One ballet that I really love is Ashton's Monotones and that is to be performed with Two Pigeons in November and early December. The Nutcracker returns at Christmas and the Royal Ballet's production is particularly good. There are so many Nutcrackers at that time of the year that it is easy to get Nutcracker fatigue. However this one is magical not least because the House with its Christmas decorations offers such n enchanting setting. It is the show to which I shall take my grandson manqué for his first experience of Covent Garden.

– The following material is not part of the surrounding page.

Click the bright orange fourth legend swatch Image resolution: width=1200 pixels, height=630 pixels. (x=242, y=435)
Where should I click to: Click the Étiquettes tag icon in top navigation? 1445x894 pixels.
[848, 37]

I did not do justice to The Winter's Tale first time round because I was shattered by the drive (see Royal Ballet "The Winter's Tale" 14 April 2014) and I only got to appreciate it in the cinema (see The Winter's Tale - Time to eat my Hat 29 April 2014) and on telly last Christmas. I think I shall appreciate it far more when I see it on stage again.

The last show on my "must go" list is the new Wayne McGregor, The Invitation  and Within the Golden Hour in Spring.  Another Wheeldon and one, of course, MacMillan.

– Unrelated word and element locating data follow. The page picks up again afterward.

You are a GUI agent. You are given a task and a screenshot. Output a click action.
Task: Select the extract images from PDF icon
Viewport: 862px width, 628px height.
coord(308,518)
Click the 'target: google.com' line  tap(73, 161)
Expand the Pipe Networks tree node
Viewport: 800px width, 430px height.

Most of the productions are contributed by the Royal Ballet but there will be visits to the Linbury by our own Phoenix Dance Theatre which I would not miss for the world, the Royal New Zealand Ballet and a number of other interesting companies. This year the Linbury will close for a while which will mean that Ballet Black will have to find somewhere else to launch their new season which is a shame because they always shine in that auditorium. The Dutch National Ballet Junior Company will also have to find another venue if they come to this country this year. I am trying to persuade them to perform at the Stanley and Audrey Burton Theatre and if they came to Leeds Gita and I would spoil them to bits. But I guess there are many other factors that they have to consider.

Saturday, 11 April 2015

Paris Opera 2015 and 2016 Season

The Palais Garnier, also known as the Opéra Garnier 
Photo Svein-Magne Tunli Source Wikipedia





















The Ballet of the Paris Opera is the oldest ballet company in the world.  Although it has had its ups and downs since its foundation in 1689 it is still somehow special. Something that every choreographer, dancer, teacher and student around the world acknowledges tacitly by continuing to use French terminology rather than English or even Russian. Yesterday I received an email from Paris with details of the new season.

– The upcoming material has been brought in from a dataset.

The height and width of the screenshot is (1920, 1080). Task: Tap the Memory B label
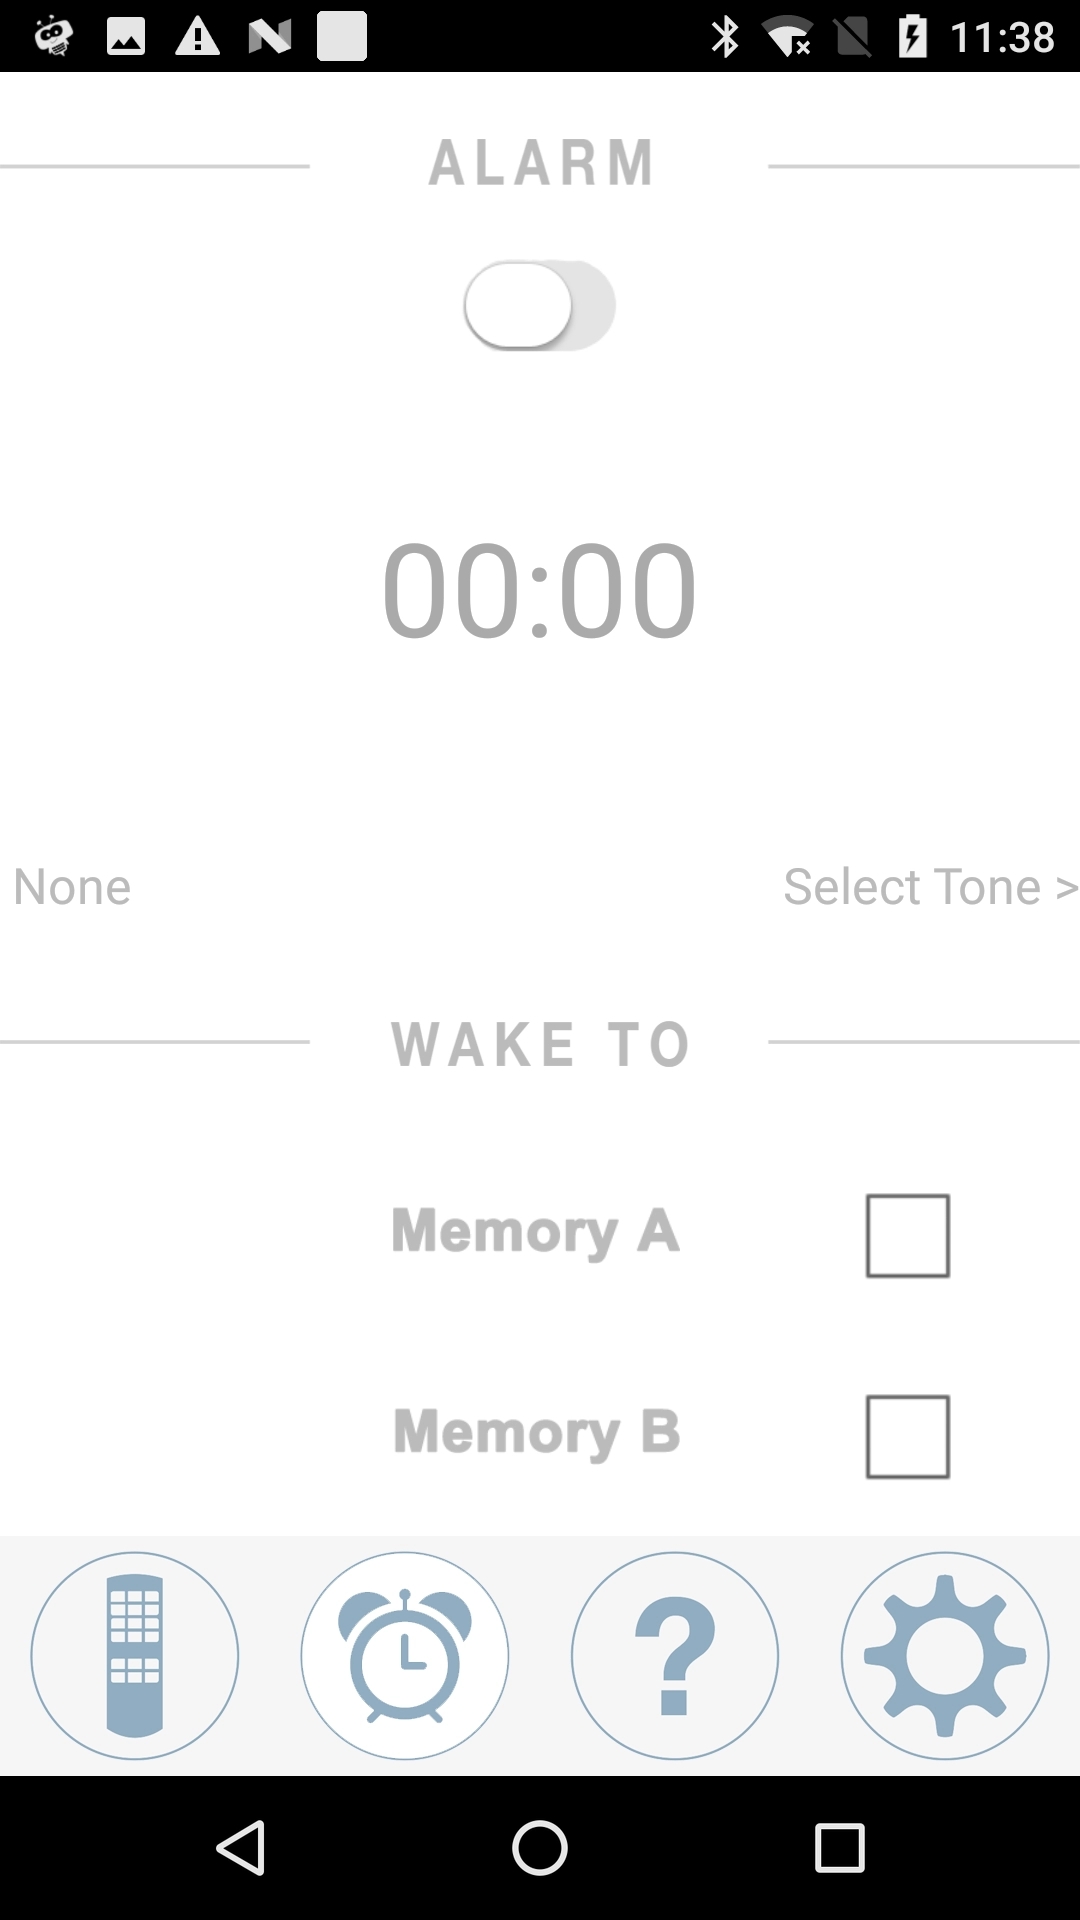(x=537, y=1432)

There are three works in particular that I should like to see:
As I have mentioned before La Bayadère is not performed very often in this country (see La Bayadère 31 March 2015. The first time audiences in the West saw the show was when the Kirov brought it to Europe in 1961 and it was on this visit that Nureyev defected to the West. With the score adapted by John Lanchberry, sets by Ezio Frigerio, costumes by Franca Squarciapino and lighting by Vinicio Cheli, the website describes this productions as
"une fête pour les yeux, avec ses morceaux de bravoure et ses grands mouvements d'ensemble."
The production runs at the Opéra Bastille from 17 Nov to 31 Dec 2015.

Romeo and Juliet is another work that Nureyev knew in Russia. He introduced it to the Paris Opera in 1984. The website promises
"Dans les somptueux décors et costumes d'Ezio Frigerio et Mauro Pagano inspirés de la Renaissance italienne, il parvient à rendre le raffinement et la sensualité du drame élisabéthain, mais aussi toute sa cruauté."
This production also runs at the Bastille from the 19 March to 16 April 2016.

Giselle was first performed by the Ballet of the Paris Opera in 1841 so Paris is its home and that is why I want to see it there. This version was adapted from the original choreography of Coralli and Perrot by Patrice Bart (who worked very closely with Nureyev) and Eugene Polyakov. It will be danced at the Palais Garnier (the historic stage of the Paris Opera) from 27 May to 14 June 2016.

Several foreign companies will visit Paris in the new season including the English National Ballet. They will bring their version of Le Corsaire which I saw in Manchester on my birthday last year (see English National Ballet's Le Corsaire - a Valentine's Day Treat 16 Feb 2014). This is the only British company with that ballet in its repertoire and it will be interesting to see how a French audience receives it. If anyone wants to join me in supporting them while they are playing away they will be at the Garnier from 21 to 25 June 2016.